Am 10.07.2014 01:10, schrieb Cédric Krier:
> On 07 Jun 13:59, Udo Spallek wrote:
>> Hi,
>>
>> Fri, 06 Jun 2014 19:27:44 +0200
>> Sergi Almacellas Abellana <[email protected]>:
>>> I have seen in other open source projects that they mark easy issues
>>> in order to ease the introduction of newcomers to the project
>>> development, for example [1].
>>> I wonder if this will be a good idea for the tryton community.

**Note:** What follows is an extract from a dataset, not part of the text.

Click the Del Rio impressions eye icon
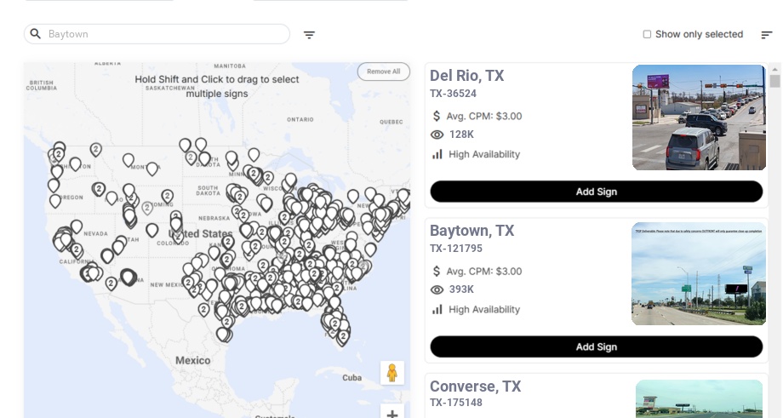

Do you
>>> think this will be helpful?
>>> In order to make this happen, this are the required tasks to do:
>>> - Add some type of mechanism in roundup to mark easy tasks.
>> We could use Roundup Keywords.

This all is good, but I want to share my concerns with the current
process (it's more a question than a proposition):

since I always developing on the last release it's always a little bit
hard for me to contribute:

I detect a bug or think about a possible improvement. Then I edit the
involved part of the default modules (if it looks to me like a bug) or
overwrite a method of the core modules (if I think it could be an
improvement). After I continue with my projects - checking if the
changes are solving my problem or it is only wrong designed approach in
my modules. Now I decide that it could be a contribution. Next I have to
check out or update the trunk. Now i need to merge my changes to trunk,
create an issue, create a code review, create a patch - this is a lot of
work which interrupts the work I just focused in. Because I don't do it
very often I need to read the contribution guideline each time (possible
alzheimer, but anyway)

I don't know if there is a way to simplify this - but making
contributions on last release would make some steps obsolete. I know
that having all tools handy for a core developer is state of art - but a
implementer of projects not always knows all the stuff he needs for
contribution. So we possibly loose a lot of input because potential
contributors decide to use a custom method in here modules to avoid the
noise a contribution could cause. While I'm writing this, a community
role like quality manager would be nice: I make my contribution -
community go to discuss the improvement and a person with all the tools
handy will check in the result in the right manner to trunk. I know that
this is more work for somebody but it could  lower barriers for people,
which is more involved in professional implementation than in "hard core
coding".

I don't know, if I'm the only one who has this view  - but I think it
could be discussed, at least at the Unconference.